===== BRANO DA LEGGERE =====

Interessante notare come il Covid-19 abbia indirizzato, seppur in modo diverso, la scelta del mercato di fascia media a focalizzarsi sui mercati internazionali. Circa un quarto delle imprese esaminate a livello mondiale (23%) sostiene di aver iniziato ad incrementare la propria propensione espansionistica solo dopo l’inizio della pandemia, in Europa il 16% e in Italia si abbassa ulteriormente al 7%. Una quota maggiore (35%) ritiene che il Covid-19 abbia fornito una spinta ad accelerare i piani di internazionalizzazione, mentre il numero più alto (41%) ha dichiarato di aver modificato le politiche di transfer pricing nel corso della pandemia (Eurozona 33% e Italia 36%). Sia in Italia (39%) che nell’Eurozona (36%) è più rilevante la percentuale di imprese che sono state attive sul piano della spinta all’internazionalizzazione già prima dell’arrivo della pandemia.

===== DATI ESTRATTI =====

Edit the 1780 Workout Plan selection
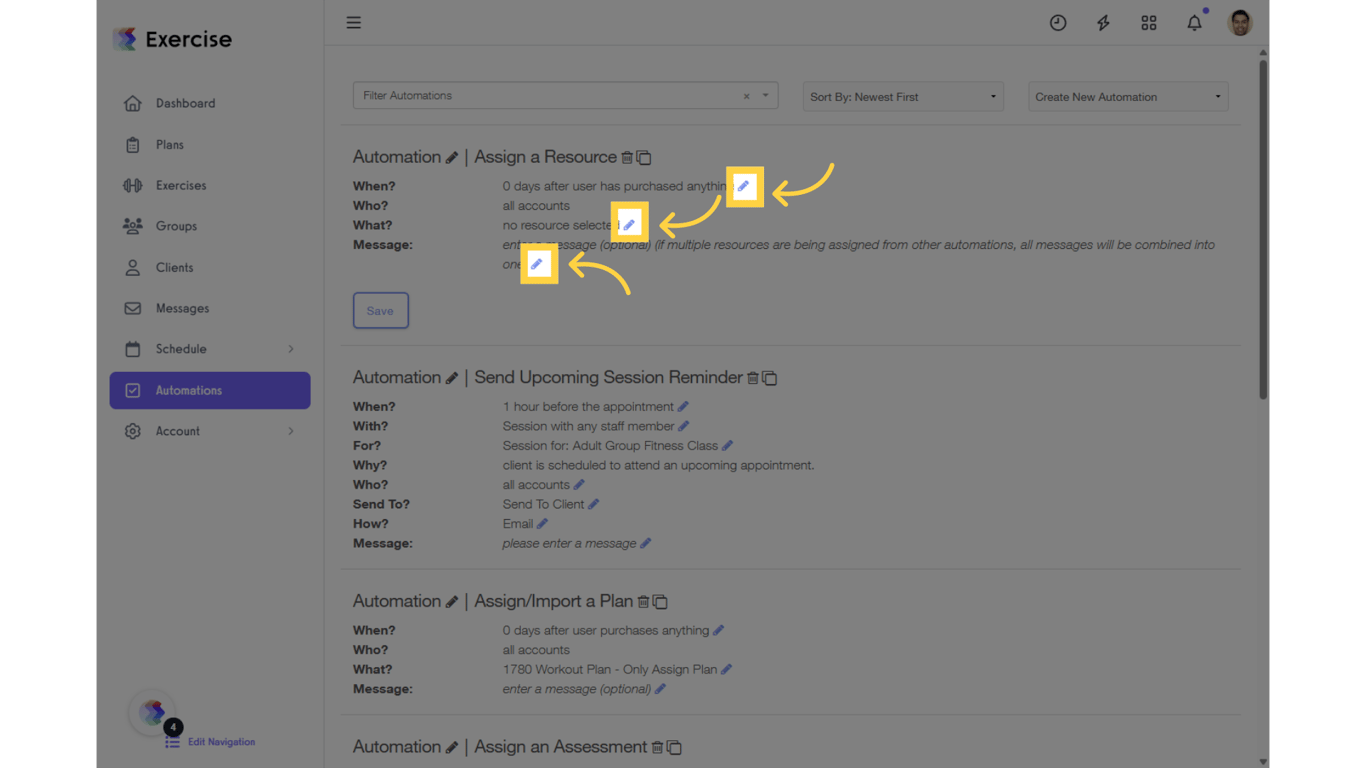The image size is (1366, 768). pos(727,669)
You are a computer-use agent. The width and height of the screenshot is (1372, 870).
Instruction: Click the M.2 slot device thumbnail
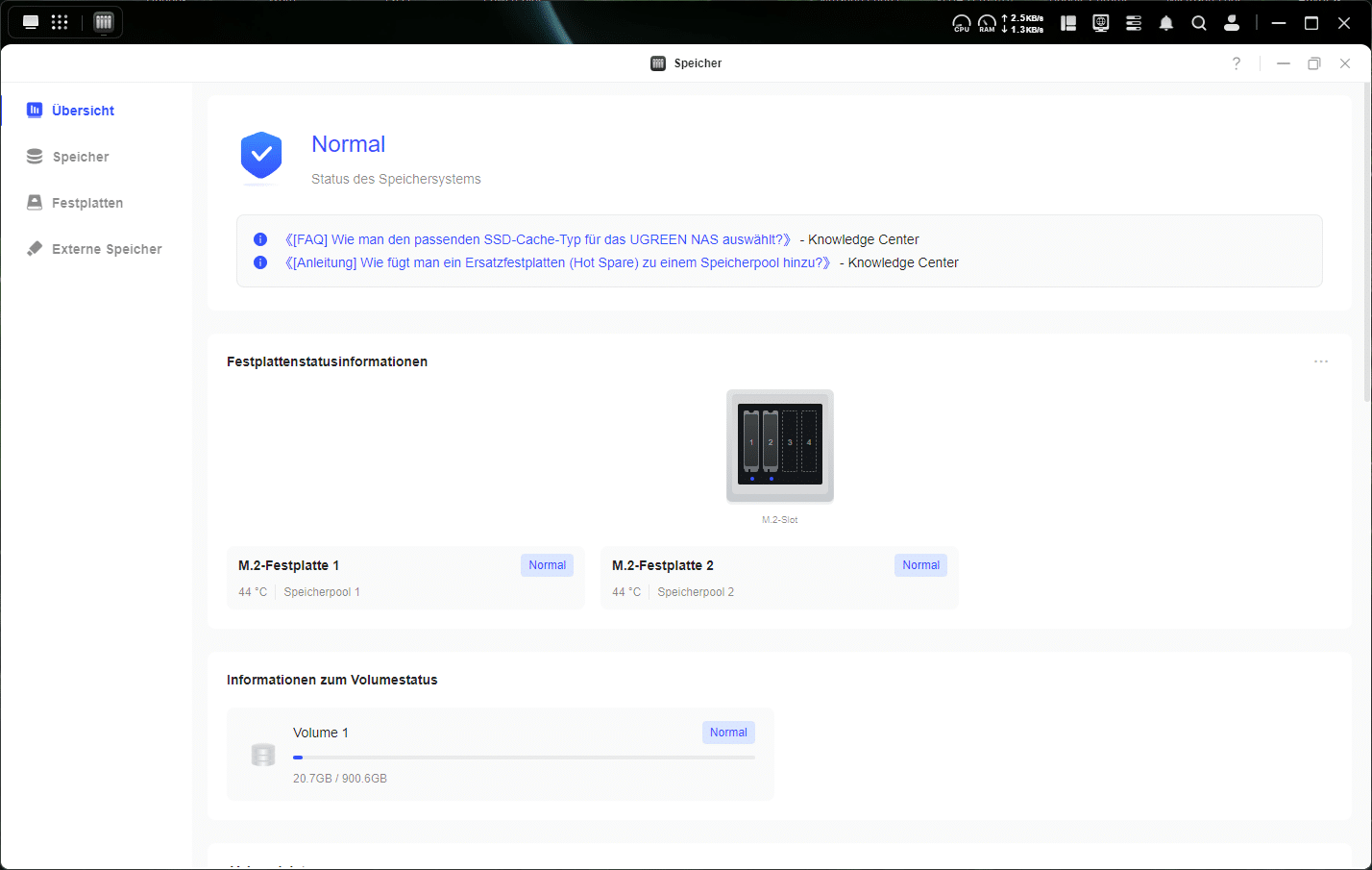click(x=779, y=445)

=====

▶ [ATTIVITÀ DA SVOLGERE]:
• a. Rispondi in base al brano sull'internazionalizzazione delle imprese di fascia media:
(i) Quale percentuale delle imprese esaminate a livello mondiale ha iniziato ad aumentare la propria propensione espansionistica solo dopo l'inizio della pandemia?
(ii) Quale quota ritiene che il Covid-19 abbia dato una spinta ad accelerare i piani di internazionalizzazione?
(iii) In Italia, quale percentuale di imprese era già attiva nella spinta all'internazionalizzazione prima dell'arrivo della pandemia?
• b. Prosegui il brano sull'internazionalizzazione delle imprese di fascia media a partire dal punto in cui si interrompe.
Per rispondere non occorre consultare le voci.

▶ [RISULTATI]:
• a.
(i) Il 23%.
(ii) Il 35%.
(iii) Il 39%.

• b.
La delocalizzazione della forza lavoro risulta tra i principali effetti che hanno trainato il cambiamento: lo studio di Grant Thornton indica alcuni fattori chiave che, a causa degli impatti del Covid-19, hanno spinto le imprese ad aumentare la presenza dei propri dipendenti all’estero. A livello globale, il 41% delle imprese del mid-market identifica questa strategia come occasione per creare nuove opportunità, anche grazie all’uscita dal mercato (a causa della crisi) dei concorrenti. Il 37% associa tale fenomeno ai programmi di stimolo del governo alle iniziative di investimento nei mercati esteri (circostanza, questa, confermata anche dalla maggioranza delle imprese italiane e da quelle della zona Euro, entrambe al 36%).

Altro importante incentivo all’internazionalizzazione per le imprese risiede nella domanda proveniente dai mercati d’oltre confine che, il 36% delle imprese, considera rafforzata a causa agli effetti della pandemia sul mercato esterno. Un altro 33% indentifica come opportunità in tale contesto la maggiore facilità nel trasferire prodotti e servizi a livello internazionale, e una quota leggermente inferiore, il 31%, ha imputato tale fenomeno ai più bassi livelli di concorrenza.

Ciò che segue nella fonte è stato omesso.